- [PROMPT] Rewrite every line of the items below, requests included, and add 27 to each coordinate in the answers. Omit the pictures.

§

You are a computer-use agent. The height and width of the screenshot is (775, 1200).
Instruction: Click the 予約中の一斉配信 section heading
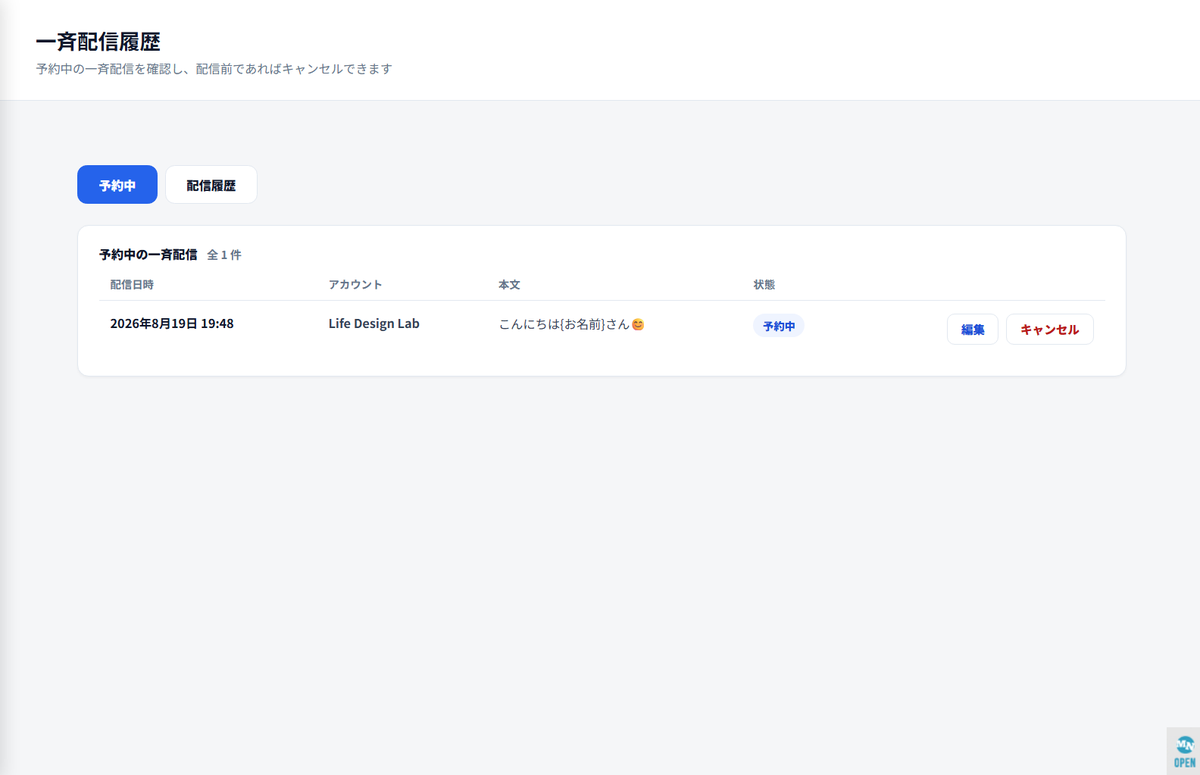pos(148,255)
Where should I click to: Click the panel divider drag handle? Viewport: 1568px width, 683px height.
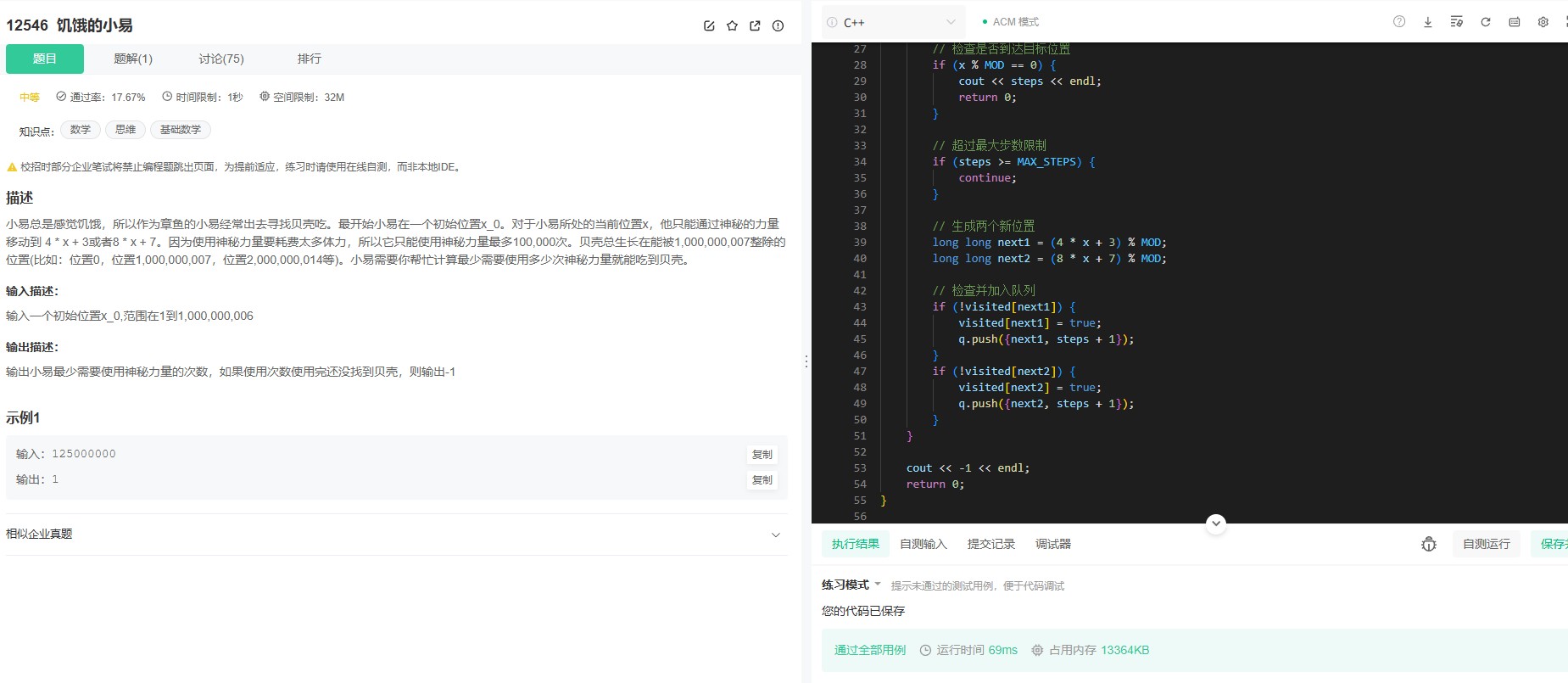tap(806, 361)
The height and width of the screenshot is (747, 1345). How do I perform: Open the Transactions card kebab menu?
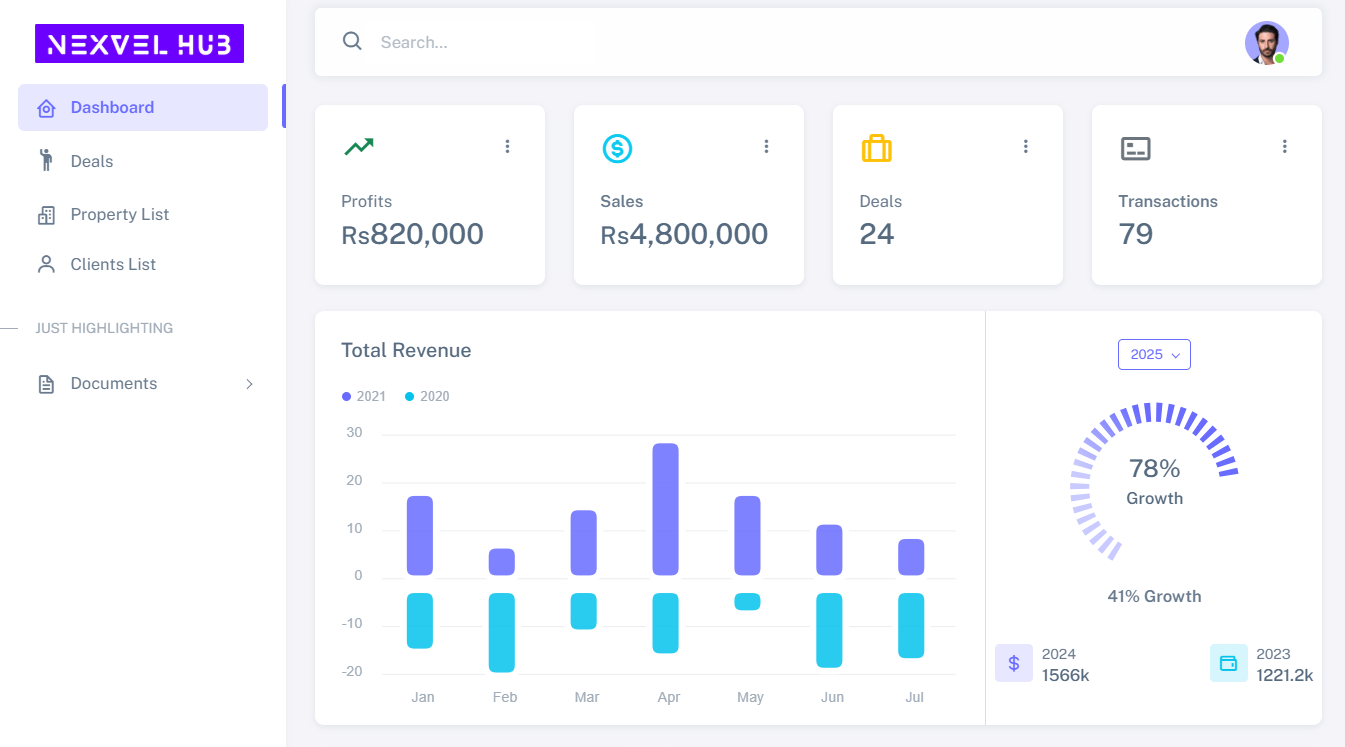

§

- [RESPONSE FOR THIS EXERCISE]
You are a computer-use agent. The height and width of the screenshot is (775, 1200).
Instruction: Click the 予約中の一斉配信 section heading
pos(175,282)
Where should I click to: Click the panel divider drag handle? Viewport: 1568px width, 683px height.
tap(833, 388)
The height and width of the screenshot is (747, 1345). How do I perform: Open the Transactions card kebab menu?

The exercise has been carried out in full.